*** Records for the task

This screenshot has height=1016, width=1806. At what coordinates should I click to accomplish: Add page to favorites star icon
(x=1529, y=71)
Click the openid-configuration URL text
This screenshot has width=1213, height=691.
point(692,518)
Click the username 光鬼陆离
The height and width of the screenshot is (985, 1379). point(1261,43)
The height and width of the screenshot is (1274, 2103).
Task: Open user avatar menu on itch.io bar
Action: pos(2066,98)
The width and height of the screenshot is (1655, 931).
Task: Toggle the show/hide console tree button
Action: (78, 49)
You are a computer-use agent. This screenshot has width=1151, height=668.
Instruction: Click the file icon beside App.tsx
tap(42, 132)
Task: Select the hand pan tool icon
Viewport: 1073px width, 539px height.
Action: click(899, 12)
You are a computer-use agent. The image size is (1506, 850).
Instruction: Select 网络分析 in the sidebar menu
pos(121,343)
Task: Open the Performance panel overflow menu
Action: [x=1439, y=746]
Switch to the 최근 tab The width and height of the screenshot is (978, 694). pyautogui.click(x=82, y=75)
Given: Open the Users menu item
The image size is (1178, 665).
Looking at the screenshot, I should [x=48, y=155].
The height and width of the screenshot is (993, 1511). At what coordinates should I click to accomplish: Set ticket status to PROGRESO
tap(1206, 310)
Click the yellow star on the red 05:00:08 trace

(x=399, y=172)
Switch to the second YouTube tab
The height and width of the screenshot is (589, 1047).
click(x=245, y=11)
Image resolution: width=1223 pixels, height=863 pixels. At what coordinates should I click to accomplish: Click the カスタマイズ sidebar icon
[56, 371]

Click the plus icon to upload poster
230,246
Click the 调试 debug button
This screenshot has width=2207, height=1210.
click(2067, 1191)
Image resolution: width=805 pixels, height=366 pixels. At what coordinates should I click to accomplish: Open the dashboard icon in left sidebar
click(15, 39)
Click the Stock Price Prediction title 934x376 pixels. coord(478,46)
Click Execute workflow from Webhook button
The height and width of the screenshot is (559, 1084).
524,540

******

• [What is required] How many lines of the material above hold "computer"? Answer with that number alone.

• [The answer] 2